### Task requirements
Print, exactly and without pictures, the lines from the one where "Sobre (261, 254)" appears down to the end of the entries.

____

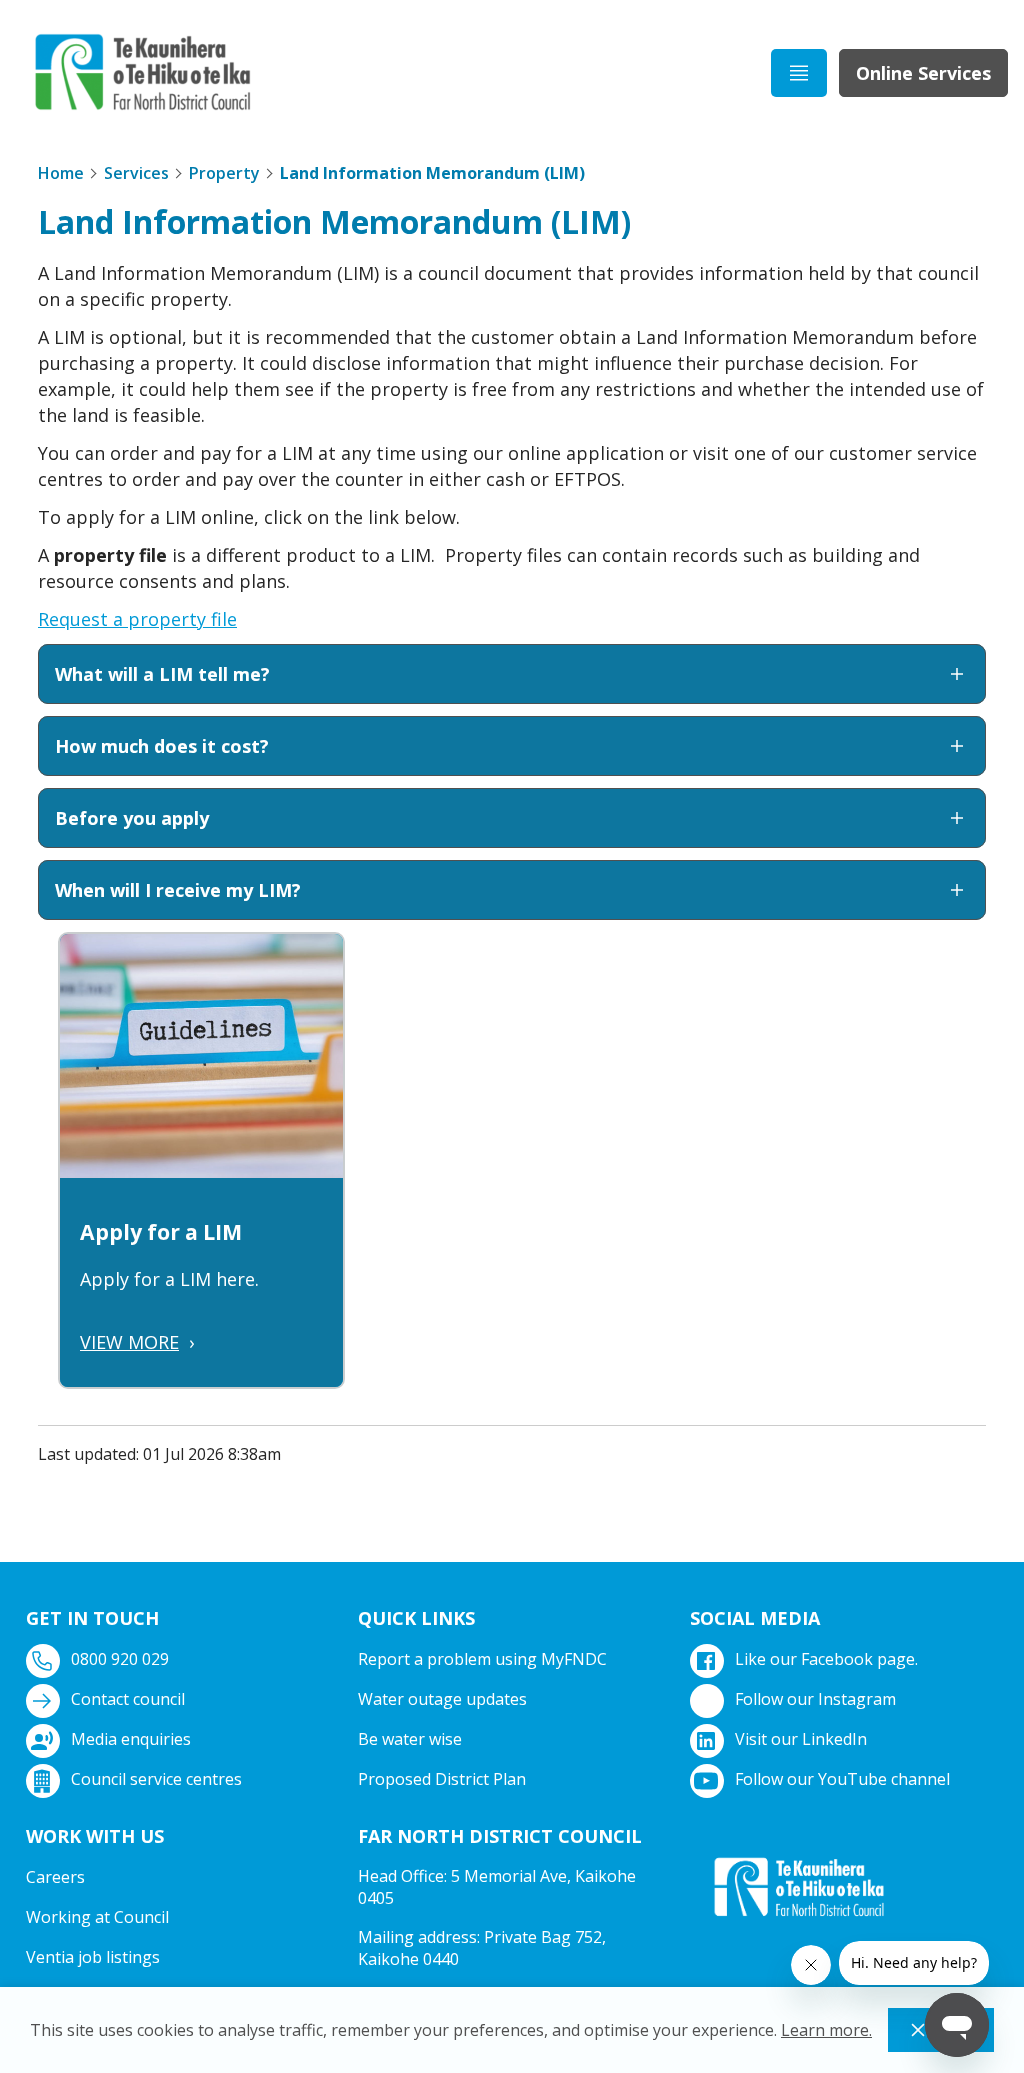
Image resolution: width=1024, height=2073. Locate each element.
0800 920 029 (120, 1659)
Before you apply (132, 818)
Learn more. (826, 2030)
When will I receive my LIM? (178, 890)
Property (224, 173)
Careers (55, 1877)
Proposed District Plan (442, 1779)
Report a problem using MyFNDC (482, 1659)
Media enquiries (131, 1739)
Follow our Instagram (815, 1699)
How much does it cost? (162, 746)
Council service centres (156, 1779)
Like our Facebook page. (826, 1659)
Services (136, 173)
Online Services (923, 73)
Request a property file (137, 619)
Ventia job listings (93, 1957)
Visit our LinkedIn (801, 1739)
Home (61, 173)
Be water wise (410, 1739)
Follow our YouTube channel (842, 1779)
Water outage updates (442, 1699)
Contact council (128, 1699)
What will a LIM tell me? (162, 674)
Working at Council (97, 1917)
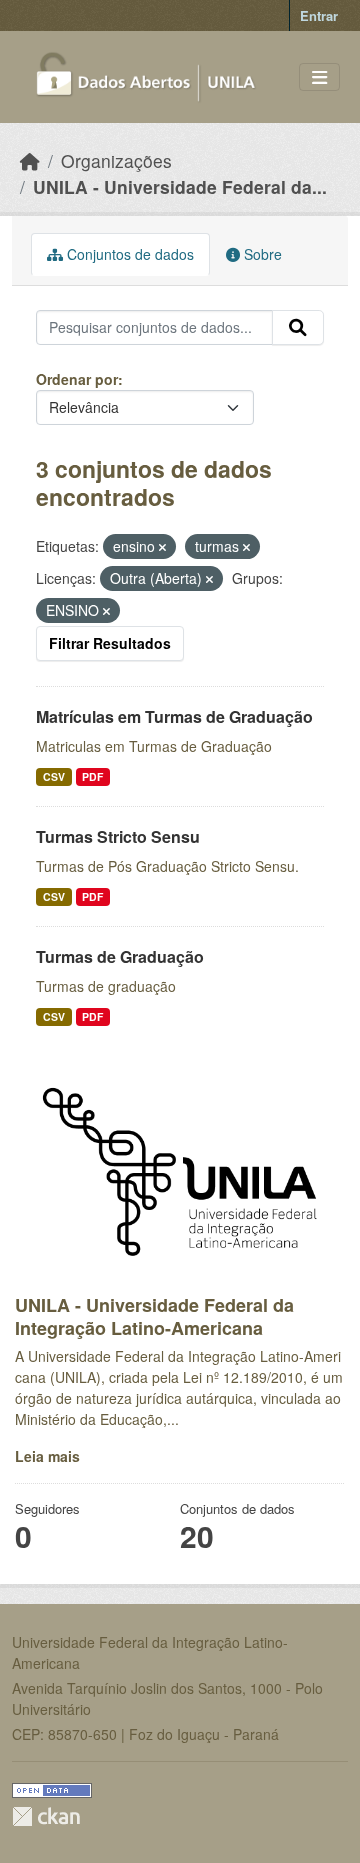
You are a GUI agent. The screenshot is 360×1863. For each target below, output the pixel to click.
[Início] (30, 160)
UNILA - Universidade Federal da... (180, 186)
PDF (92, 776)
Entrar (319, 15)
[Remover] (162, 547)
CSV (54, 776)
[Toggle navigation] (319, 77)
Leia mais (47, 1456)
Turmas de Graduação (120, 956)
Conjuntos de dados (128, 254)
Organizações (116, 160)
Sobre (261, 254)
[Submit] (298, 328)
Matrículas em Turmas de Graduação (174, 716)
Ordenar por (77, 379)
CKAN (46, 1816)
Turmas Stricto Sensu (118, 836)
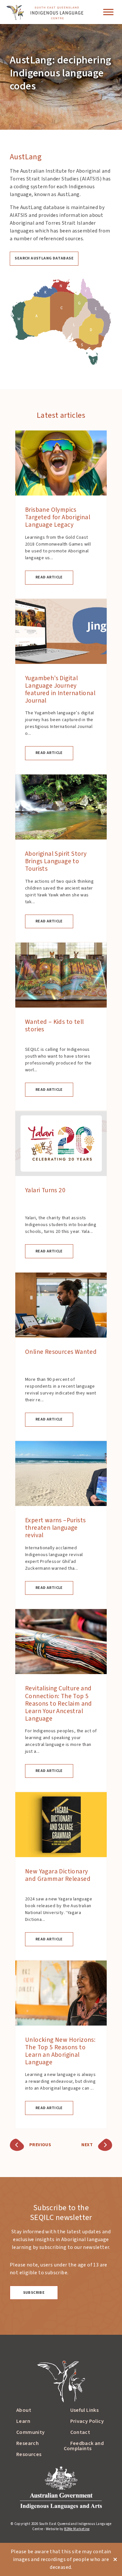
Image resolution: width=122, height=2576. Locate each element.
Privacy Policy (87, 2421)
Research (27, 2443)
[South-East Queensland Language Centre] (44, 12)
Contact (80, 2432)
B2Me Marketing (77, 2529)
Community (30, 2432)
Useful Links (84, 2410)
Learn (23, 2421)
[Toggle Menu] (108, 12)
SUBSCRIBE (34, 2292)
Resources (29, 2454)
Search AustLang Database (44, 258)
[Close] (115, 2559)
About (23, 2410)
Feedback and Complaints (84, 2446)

____

### Result below
Sobre (261, 254)
[Submit] (298, 328)
Matrículas em Turmas de Graduação (174, 716)
Ordenar por (77, 379)
CKAN (46, 1816)
Turmas Stricto Sensu (118, 836)
Image resolution: width=122, height=2576. Locate each element.
Privacy Policy (87, 2421)
Research (27, 2443)
[South-East Queensland Language Centre] (44, 12)
Contact (80, 2432)
B2Me Marketing (77, 2529)
Community (30, 2432)
Useful Links (84, 2410)
Learn (23, 2421)
[Toggle Menu] (108, 12)
SUBSCRIBE (34, 2292)
Resources (29, 2454)
Search AustLang Database (44, 258)
[Close] (115, 2559)
About (23, 2410)
Feedback and Complaints (84, 2446)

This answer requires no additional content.